Beaucoup de Français de Montréal s’attendaient à voir le Rassemblement national (RN) dominer les élections législatives de 2024. Les résultats du premier tour, dimanche, font maintenant craindre à certains que le pays qu’ils ont quitté ne soit plus le même.

Il est 14 h dimanche sur l’avenue du Mont-Royal quand Maeline Alvarez, une jeune Française de 24 ans, apprend les résultats du premier tour.

« Je suis déçue, car je pensais qu’il y aurait plus de mobilisation de la gauche », dit la jeune femme qui vit ici depuis un an grâce à un permis voyage-travail (PVT). « Ça veut dire qu’il y a quand même beaucoup de racisme [en France], parce que je pense que les gens votent par racisme et non pas pour les programmes [des partis]. »

Selon elle, beaucoup de personnes ayant voté pour le camp présidentiel dans le passé se tournent désormais vers l’extrême droite. Elle avoue même connaître de nombreuses personnes qui, dans le passé, votaient à gauche et qui donnent désormais leur voix au RN.

Il lui reste encore un an à effectuer ici grâce à son visa, mais Maeline Alvarez se pose désormais des questions quant à un possible retour dans son pays.

« Si jamais il y a un premier ministre du RN, ça ne donne pas envie de rentrer, car on sait que nos conditions vont se dégrader au fur et à mesure, estime-t-elle. Il y a un sentiment de peur, car tu te dis que tu habites dans un pays où les gens sont fachos. »

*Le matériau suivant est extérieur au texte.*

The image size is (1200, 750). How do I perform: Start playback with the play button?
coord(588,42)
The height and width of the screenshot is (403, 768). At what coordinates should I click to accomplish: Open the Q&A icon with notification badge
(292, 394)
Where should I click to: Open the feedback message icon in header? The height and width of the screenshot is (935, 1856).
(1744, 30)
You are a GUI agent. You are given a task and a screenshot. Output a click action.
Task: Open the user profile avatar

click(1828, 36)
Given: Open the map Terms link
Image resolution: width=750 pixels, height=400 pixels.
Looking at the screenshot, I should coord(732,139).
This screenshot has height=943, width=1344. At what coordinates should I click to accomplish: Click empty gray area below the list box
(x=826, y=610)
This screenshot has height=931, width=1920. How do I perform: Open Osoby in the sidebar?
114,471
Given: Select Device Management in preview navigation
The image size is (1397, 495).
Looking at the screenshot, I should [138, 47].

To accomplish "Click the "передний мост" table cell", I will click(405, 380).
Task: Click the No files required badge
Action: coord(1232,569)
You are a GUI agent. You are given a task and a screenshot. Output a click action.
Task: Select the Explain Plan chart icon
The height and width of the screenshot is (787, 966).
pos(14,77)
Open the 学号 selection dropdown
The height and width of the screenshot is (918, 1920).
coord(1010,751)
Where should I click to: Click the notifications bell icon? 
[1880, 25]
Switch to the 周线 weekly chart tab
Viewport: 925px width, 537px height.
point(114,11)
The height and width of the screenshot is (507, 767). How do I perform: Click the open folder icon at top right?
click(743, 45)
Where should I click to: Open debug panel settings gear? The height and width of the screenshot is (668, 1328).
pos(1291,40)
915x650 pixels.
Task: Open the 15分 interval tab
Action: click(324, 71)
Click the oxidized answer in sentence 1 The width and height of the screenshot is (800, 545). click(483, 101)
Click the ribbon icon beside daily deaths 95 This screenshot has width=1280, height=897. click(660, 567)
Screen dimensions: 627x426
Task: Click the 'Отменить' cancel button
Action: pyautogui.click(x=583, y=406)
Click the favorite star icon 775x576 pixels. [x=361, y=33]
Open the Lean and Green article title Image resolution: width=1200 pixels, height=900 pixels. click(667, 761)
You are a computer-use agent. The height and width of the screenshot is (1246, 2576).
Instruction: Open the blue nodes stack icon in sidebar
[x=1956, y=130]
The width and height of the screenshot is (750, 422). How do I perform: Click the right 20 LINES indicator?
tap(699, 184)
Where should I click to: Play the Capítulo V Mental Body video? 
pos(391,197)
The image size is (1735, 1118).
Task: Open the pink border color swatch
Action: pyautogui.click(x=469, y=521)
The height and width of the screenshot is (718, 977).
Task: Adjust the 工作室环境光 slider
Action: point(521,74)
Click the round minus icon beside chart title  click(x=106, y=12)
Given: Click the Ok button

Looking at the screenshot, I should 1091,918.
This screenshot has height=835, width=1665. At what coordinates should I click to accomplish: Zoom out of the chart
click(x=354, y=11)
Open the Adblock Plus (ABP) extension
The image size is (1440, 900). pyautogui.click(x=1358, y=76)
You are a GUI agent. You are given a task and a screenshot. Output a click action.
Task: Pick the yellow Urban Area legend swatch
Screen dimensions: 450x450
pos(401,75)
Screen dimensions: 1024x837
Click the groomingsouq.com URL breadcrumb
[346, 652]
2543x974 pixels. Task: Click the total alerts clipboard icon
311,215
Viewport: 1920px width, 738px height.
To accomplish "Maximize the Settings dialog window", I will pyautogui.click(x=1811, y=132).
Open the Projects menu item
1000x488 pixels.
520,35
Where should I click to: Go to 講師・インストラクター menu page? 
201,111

« La haine a fait sa place »

Attablée non loin de là sur une terrasse de la célèbre avenue du Plateau-Mont-Royal, Adeline Conesa, une Franco-Canadienne de 38 ans, apprend elle aussi à l’instant les résultats du premier tour. Elle se dit peu surprise, considérant l’ascension du RN dans son pays d’origine.

Il y a beaucoup de personnes qui votent pour le RN, mais qui ne le disent pas. La haine a fait sa petite place en se rendant plus accessible en faisant croire qu’ils sont un parti comme les autres. J’ai quitté le pays en raison de la mentalité qui est en train de changer et qui est très fermée.

Adeline Conesa, Franco-Canadienne de 38 ans

Elle explique comment sa grand-mère a elle-même été victime de racisme au moment où elle a quitté l’Espagne pour immigrer en France.

« Elle se faisait jeter des pierres, et on lui disait de rentrer chez elle en Espagne, explique Adeline Conesa. Le racisme contre les Italiens et Espagnols a existé, mais on dirait que chaque génération change de cible. »

« Même si le RN passe, il faut que les Français continuent d’avoir une ouverture d’esprit et de ne pas se fier à leur parole et ne pas prôner la haine », ajoute-t-elle.

Un « changement de paradigme »

Plusieurs partis politiques français ont rapidement réagi après les résultats afin d’anticiper le second tour. Des candidats donnent déjà leur consigne pour faire barrage à l’extrême droite et limiter son ascension.

« On change de paradigme ce soir dans la vie politique française, car là on voit une vague bleu marine dans la grande majorité des circonscriptions françaises », explique Julien Robin, doctorant en science politique à l’Université de Montréal.

On est en train de voir la montée prévisible du RN depuis 20 à 30 ans et qui se déroule sous nos yeux.

Julien Robin, doctorant en science politique à l’Université de Montréal

Pour ce spécialiste dont la thèse porte sur l’évolution des groupes parlementaires à l’Assemblée nationale française depuis les 15 dernières années, les scénarios au second tour sont plutôt limités.

« On pourrait s’attendre déjà à une bonne majorité RN à l’Assemblée [nationale], qu’elle soit une majorité relative ou une majorité absolue qui ne sera pas large, explique-t-il. Le deuxième scénario, c’est de voir l’arc républicain se calcifier dans la semaine avec des retraits et désistements dans le cas de triangulaires et donc une limitation de la progression du RN au second tour. »

Julien Robin ne s’attend pas à une majorité pour la gauche qui stagne autour de ses résultats habituels. Les Français voteront à nouveau la semaine prochaine alors qu’une cohabitation entre le camp macroniste et un autre parti semble inévitable.